■ **Supplied passage**
#####
What Hillary could learn from Canada and Germany - national health care - includes related article

Washington Monthly, March, 1994 by Susan Fitzgerald, Mark Jaffe

Josefa Hagel was resting comfortably in a bed at Schwabing Hospital in Munich. She had been there for nearly two weeks, but tomorrow she would go home.

The 92-year-old Hagel had been rushed to the hospital with the classic signs of a heart attack--shortness of breath and chest pains. But days of tests and monitoring revealed no serious problem. Hagel, a sprightly woman with gray hair and sparkling gray eyes, had spent her time at Schwabing, the oldest of Munich's municipal hospitals, in an austere, semi-private room with well-worn furnishings and no telephone or television.

Even so, as far as Hagel was concerned, Schwabing had served her well. The room was spotless. The medical staff had been attentive. "The doctors take the time to sit down and talk to you," she told an American visitor. And now she was well and going home. Her bill for the twoweek hospital stay would be $112--an $8-a-day insurance co-payment. The remainder of her charges--about $4,100--would be paid by Hagel's insurer, the Allgemeine Ortskrankenkasse, or AOK.
#####
Records drawn from a dataset:
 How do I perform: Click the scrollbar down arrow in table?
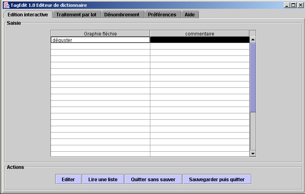[253, 154]
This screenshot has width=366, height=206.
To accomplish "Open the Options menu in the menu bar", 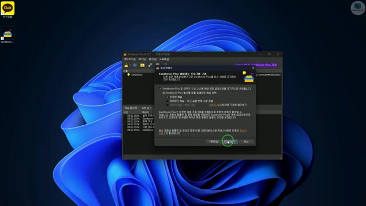I will point(153,60).
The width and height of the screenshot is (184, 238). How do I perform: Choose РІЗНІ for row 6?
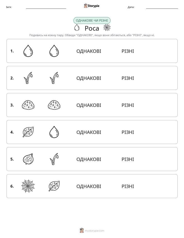(x=128, y=186)
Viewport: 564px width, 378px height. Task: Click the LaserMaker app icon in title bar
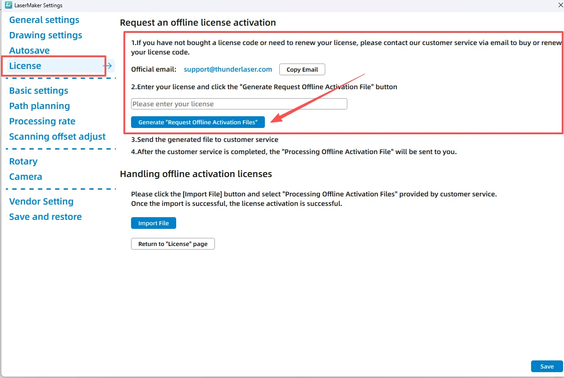click(8, 5)
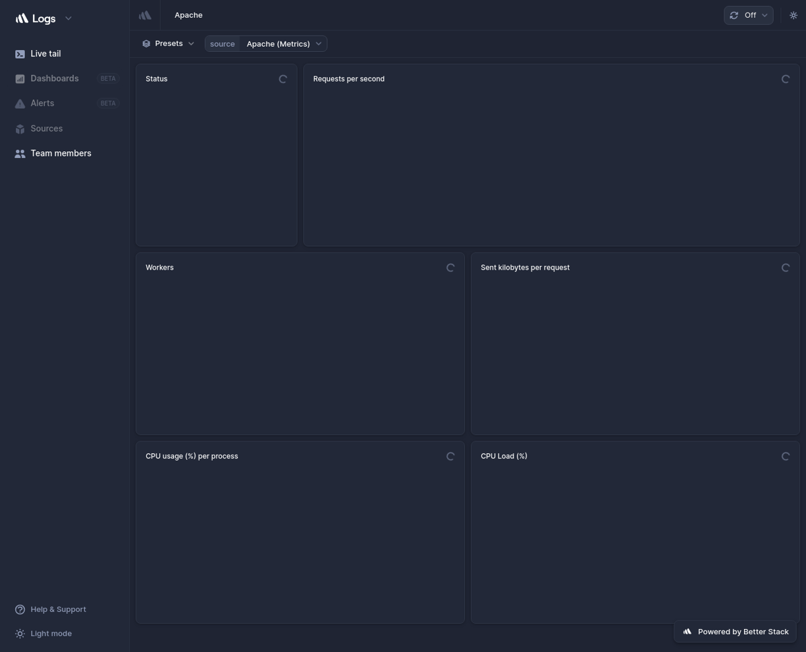The height and width of the screenshot is (652, 806).
Task: Switch to Light mode
Action: coord(51,633)
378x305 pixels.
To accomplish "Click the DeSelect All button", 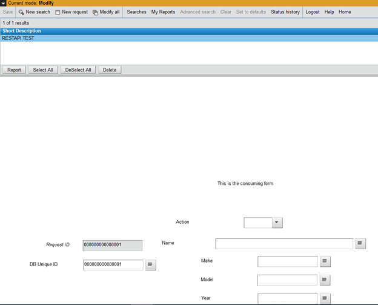I will point(78,70).
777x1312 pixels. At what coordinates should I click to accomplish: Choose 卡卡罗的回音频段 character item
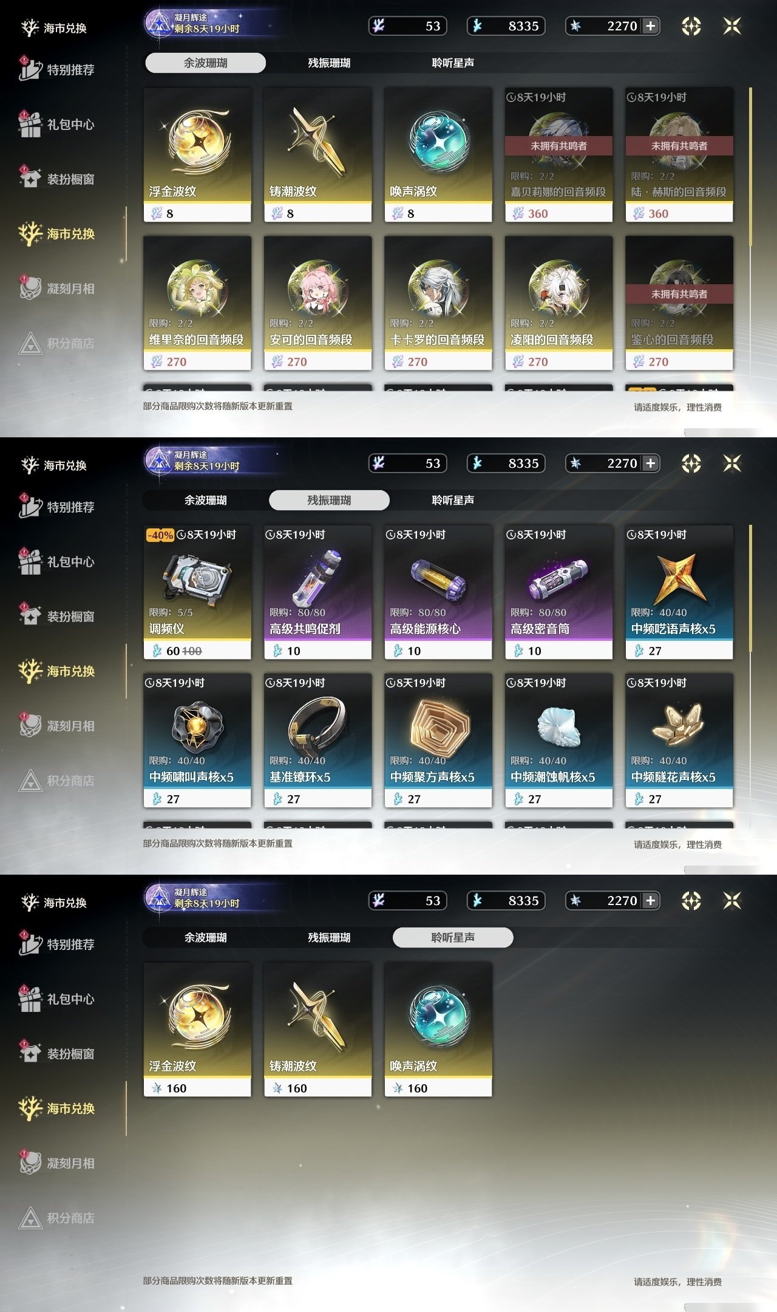click(x=438, y=303)
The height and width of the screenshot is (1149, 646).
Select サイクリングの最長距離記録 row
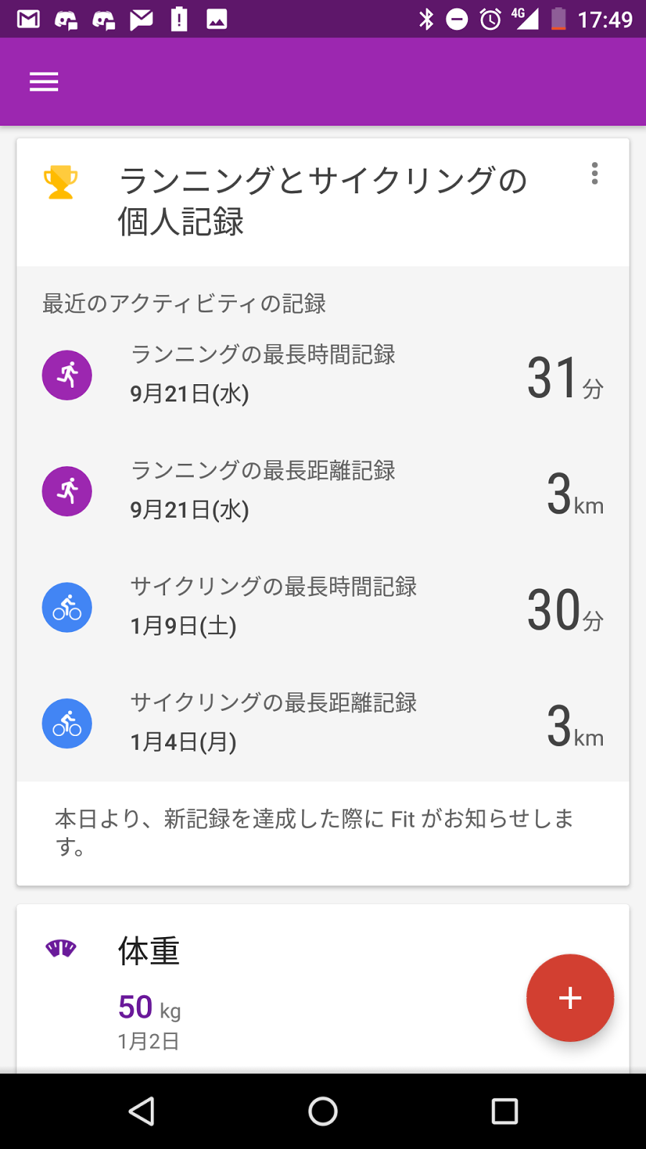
#####
■ **What you have to do**
Extend the article on health care in Germany and Canada, picking up after its last sentence.

■ **Answer below**
The AOK is the largest of the 1,200 non-profit, payroI1-financed "sickness funds" that comprehensively cover the health care of more than 90 percent of Germany's residents. The system was created in 1883 by Otto yon Bismarck, and the AOK was already 18 years old when Josefa Hagel was born. Through World War I, the Weimar Republic, the rise of Hitler, World War II, and the post-war economic boom, AOK was there to pay Hagel's bills. Through the birth of her children, three operations, and the death of her husband, AOK picked up the tab. "It always covered what was necessary," she said, surprised at a question about health insurance. "I've never had a problem. I've never thought about it."

Across the Atlantic, Joan Evans, a woman in a white, flowered nightgown, had been lying in Toronto's busiest emergency room for more than twelve hours after injuring her head in a fall. But since all of North York General's beds were filled, Evans had to bide her time until a room opened up.

She wasn't alone. All but two of the room's 19 curtained examining cubicles were filled. Four more patients lay in beds along the wall. And seven others, Joan Evans among them, were in a cluster of beds behind the nurses' station.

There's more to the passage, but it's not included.